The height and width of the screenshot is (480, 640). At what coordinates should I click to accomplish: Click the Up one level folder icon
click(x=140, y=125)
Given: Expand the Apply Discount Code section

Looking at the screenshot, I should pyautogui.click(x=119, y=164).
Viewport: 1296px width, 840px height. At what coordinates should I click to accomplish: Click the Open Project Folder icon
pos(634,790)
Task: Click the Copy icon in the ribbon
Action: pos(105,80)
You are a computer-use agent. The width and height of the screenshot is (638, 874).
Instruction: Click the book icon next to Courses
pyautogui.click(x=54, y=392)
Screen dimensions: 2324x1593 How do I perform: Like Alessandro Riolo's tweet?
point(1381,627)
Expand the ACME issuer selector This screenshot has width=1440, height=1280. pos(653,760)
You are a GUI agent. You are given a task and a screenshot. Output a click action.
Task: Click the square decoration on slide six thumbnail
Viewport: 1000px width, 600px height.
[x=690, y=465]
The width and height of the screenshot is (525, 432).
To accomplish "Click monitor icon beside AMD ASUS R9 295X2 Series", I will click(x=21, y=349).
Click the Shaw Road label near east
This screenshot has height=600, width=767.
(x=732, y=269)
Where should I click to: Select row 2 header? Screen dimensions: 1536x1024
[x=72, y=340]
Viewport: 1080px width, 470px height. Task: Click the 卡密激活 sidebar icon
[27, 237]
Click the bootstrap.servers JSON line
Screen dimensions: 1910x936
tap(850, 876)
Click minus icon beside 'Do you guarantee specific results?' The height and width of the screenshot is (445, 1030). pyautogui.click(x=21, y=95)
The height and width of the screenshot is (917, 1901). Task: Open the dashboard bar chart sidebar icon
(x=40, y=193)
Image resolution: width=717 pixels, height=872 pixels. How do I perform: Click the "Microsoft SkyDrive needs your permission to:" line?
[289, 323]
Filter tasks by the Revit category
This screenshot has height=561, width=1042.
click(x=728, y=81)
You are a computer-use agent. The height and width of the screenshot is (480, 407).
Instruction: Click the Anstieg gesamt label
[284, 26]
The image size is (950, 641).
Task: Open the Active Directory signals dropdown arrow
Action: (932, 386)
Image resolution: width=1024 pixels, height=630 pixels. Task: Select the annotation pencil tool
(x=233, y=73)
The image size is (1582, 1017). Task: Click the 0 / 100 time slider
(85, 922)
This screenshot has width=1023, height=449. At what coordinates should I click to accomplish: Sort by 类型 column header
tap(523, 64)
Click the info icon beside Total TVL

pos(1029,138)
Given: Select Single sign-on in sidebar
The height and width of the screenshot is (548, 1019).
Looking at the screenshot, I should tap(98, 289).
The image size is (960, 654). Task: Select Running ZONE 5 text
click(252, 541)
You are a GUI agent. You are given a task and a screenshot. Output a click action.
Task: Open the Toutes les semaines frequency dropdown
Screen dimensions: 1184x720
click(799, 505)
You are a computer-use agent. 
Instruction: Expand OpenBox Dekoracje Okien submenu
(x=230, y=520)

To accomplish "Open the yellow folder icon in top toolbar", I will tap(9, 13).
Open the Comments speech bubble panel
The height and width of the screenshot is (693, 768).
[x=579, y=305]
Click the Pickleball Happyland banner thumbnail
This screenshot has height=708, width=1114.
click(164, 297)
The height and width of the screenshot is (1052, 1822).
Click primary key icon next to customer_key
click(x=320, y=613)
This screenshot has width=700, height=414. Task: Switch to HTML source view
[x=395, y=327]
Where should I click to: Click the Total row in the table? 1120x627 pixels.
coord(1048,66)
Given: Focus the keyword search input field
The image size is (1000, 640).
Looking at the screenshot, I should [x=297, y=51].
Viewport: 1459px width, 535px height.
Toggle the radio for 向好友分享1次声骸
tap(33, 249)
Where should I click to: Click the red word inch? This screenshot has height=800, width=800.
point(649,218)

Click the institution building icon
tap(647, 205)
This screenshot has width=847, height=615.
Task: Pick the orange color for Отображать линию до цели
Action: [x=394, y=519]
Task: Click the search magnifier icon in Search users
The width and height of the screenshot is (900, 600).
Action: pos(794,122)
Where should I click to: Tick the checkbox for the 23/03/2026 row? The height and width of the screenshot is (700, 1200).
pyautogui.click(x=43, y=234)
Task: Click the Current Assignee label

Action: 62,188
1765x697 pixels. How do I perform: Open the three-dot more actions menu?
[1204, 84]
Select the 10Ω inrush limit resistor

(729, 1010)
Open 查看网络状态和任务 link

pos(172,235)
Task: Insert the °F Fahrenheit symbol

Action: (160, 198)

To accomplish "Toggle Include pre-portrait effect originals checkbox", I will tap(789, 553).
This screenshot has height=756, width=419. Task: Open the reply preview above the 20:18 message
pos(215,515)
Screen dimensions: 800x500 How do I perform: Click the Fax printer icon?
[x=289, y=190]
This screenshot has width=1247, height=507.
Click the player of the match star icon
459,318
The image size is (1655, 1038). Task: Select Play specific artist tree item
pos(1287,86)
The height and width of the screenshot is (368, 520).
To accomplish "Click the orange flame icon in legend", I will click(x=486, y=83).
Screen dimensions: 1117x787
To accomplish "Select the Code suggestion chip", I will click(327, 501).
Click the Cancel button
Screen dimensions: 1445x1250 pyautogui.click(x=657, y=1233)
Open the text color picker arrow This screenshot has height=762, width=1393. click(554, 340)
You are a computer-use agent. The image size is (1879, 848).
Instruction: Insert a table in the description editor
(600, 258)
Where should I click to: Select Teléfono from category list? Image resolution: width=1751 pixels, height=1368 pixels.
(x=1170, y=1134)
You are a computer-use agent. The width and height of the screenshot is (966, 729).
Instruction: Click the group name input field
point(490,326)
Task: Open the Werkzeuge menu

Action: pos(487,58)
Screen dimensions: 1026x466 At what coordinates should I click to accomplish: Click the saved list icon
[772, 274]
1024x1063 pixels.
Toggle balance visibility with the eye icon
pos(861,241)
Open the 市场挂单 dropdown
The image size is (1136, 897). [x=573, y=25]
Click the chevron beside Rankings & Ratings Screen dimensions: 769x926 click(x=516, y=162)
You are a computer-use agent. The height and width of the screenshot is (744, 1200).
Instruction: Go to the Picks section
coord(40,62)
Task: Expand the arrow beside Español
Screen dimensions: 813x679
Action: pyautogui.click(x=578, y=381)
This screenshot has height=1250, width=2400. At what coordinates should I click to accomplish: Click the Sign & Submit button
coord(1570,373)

━━━━━━

What the task requires
From the data above, copy each line where the string "search" appears.

Result of the exercise
Given: Focus the keyword search input field
Task: Click the search magnifier icon in Search users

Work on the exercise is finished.